The Irishman, la critique

Voilà un film colossal dans toute sa splendeur. On pourrait commencer par cette phrase afin d’évoquer The Irishman, le nouveau film de Martin Scorsese. Production Netflix provoquant des affronts à raison pour offrir le film dans les salles obscures, d’une durée de 3h30 (chose rarement vu de nos jours dans le cinéma américain) avec un trio d’acteurs légendaires rajeunis numériquement pour traverser l’Histoire des Etats-Unis. Et pourtant, derrière la splendeur étincelante de ce projet, se cache un grand film froid et crépusculaire sur la fatalité. C’est un véritable Requiem pour les mafieux que nous signe ici le réalisateur des Affranchis.

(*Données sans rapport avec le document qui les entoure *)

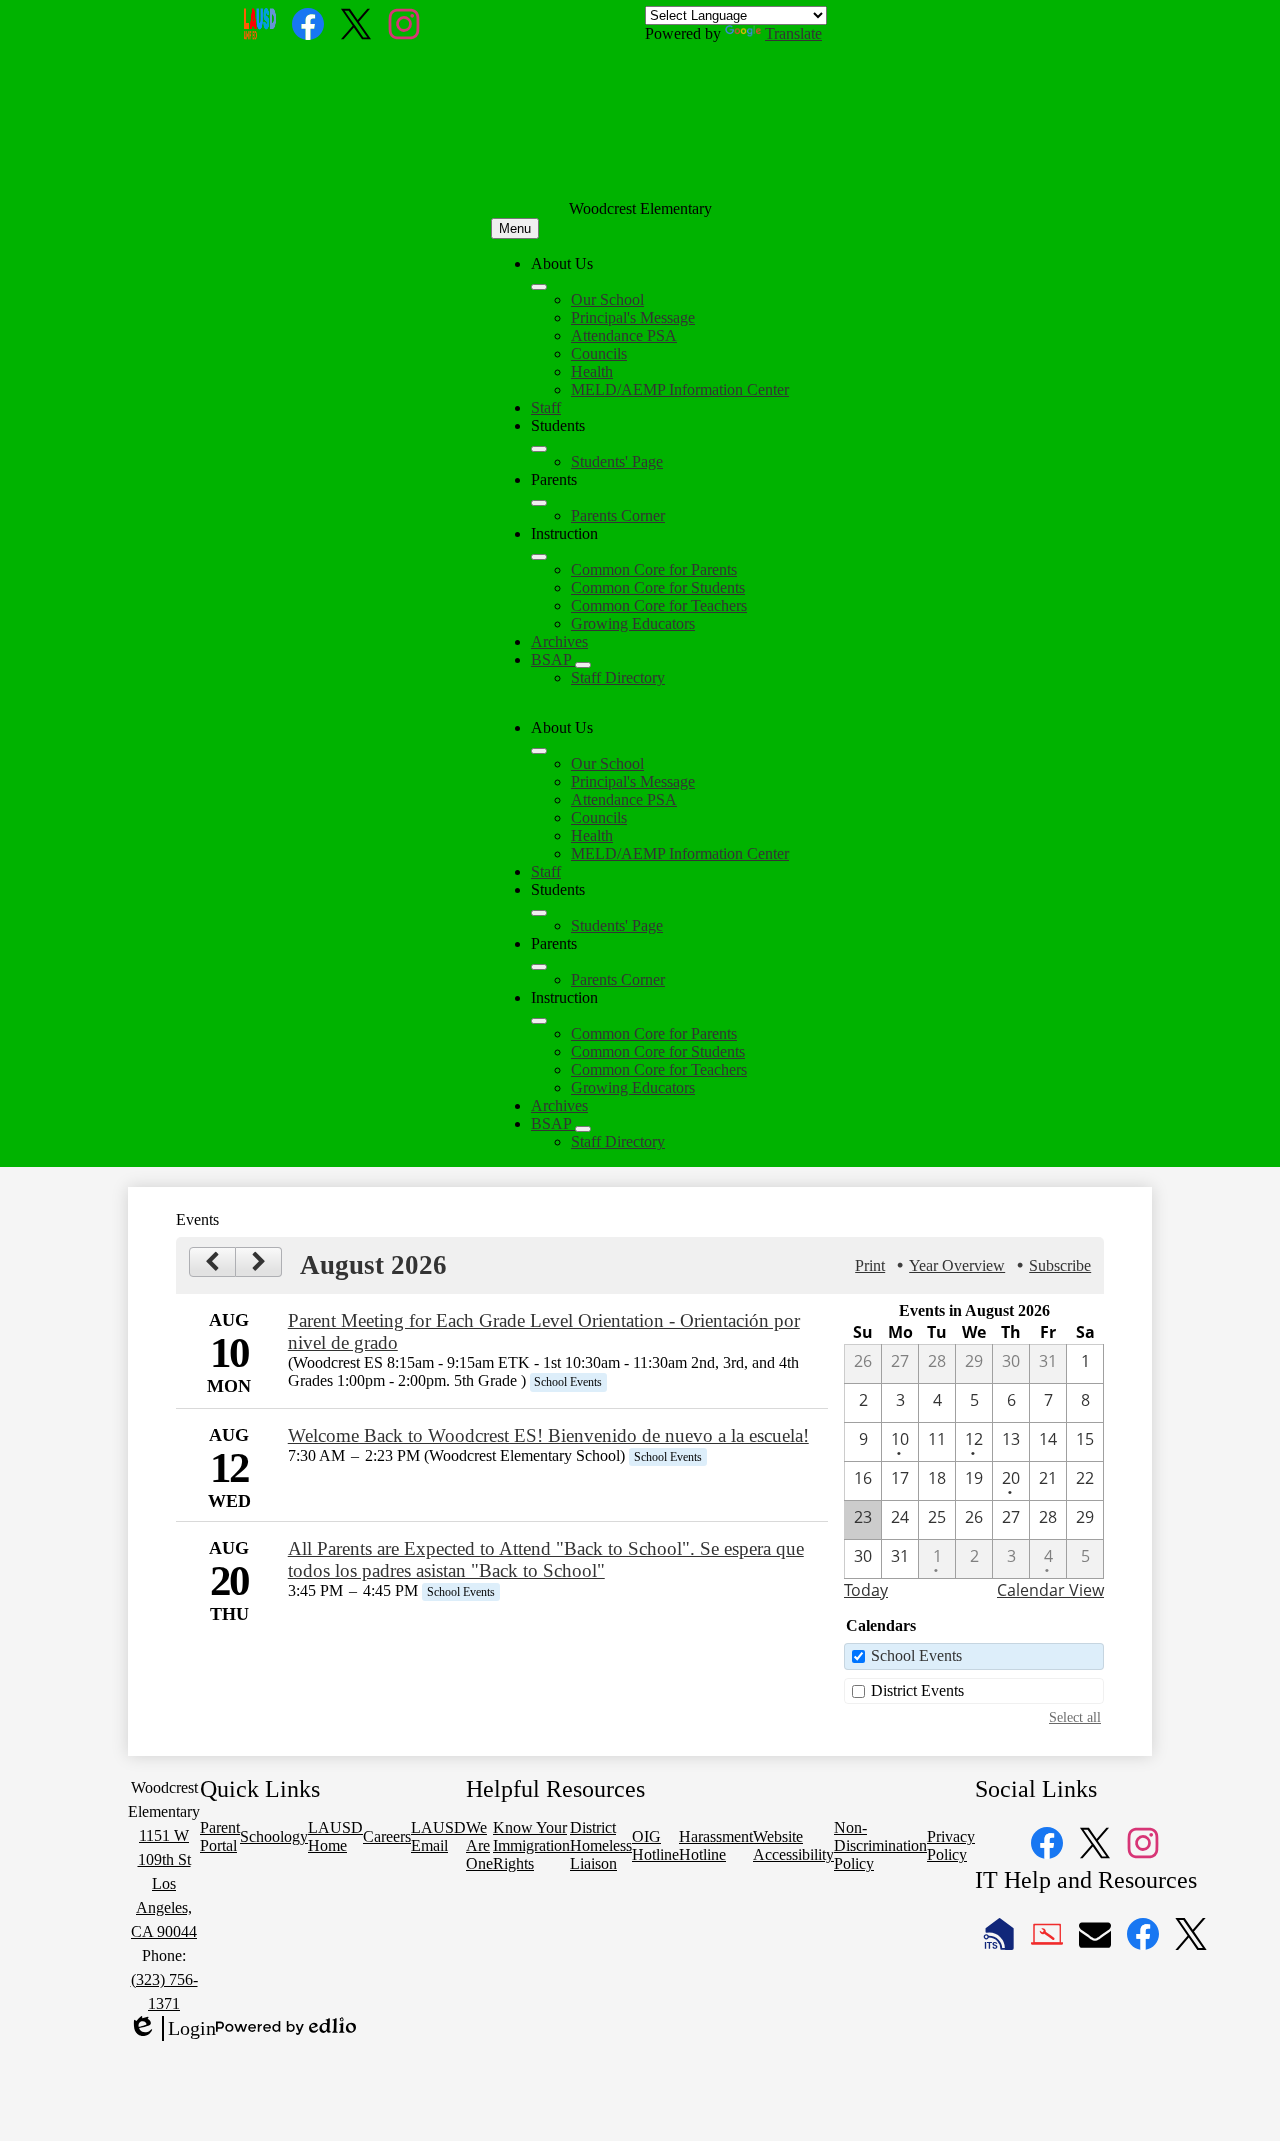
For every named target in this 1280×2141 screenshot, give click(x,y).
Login (172, 2029)
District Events (917, 1690)
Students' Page (617, 461)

Cette fois-ci, ce n’est plus le regard fasciné d’un Ray Liotta dans son jeune âge qui nous accompagne dans ce nouveau voyage dans le milieu mafieux. Plus de vingt ans sont passés et maintenant, c’est un Robert de Niro vieillard bouffé par les regrets qui nous conte une épopée donnant le cafard. La fin de ce rêve commençait déjà dans Les Affranchis. La trahison cocaïnée de Henry Hill allait de paire avec la sauvagerie des exécutions dont il était spectateur tout le long, provoquant ainsi le désenchantement d’un jeune garçon voulant faire comme dans les films de gangsters. Ce n’est pas une nouvelle désillusion que va construire Scorsese ici, il reprend la même trame que ses précédentes épopées destructrices traversant l’évolution des Etats-Unis. On parle beaucoup des Kennedy et de Fidel Castro mais on suit surtout la figure de Jimmy Hoffa. Il va propulser ce que l’on appelle le rise and fall, à savoir la grandeur et décadence d’un personnage, à un impressionnant stade funéraire. 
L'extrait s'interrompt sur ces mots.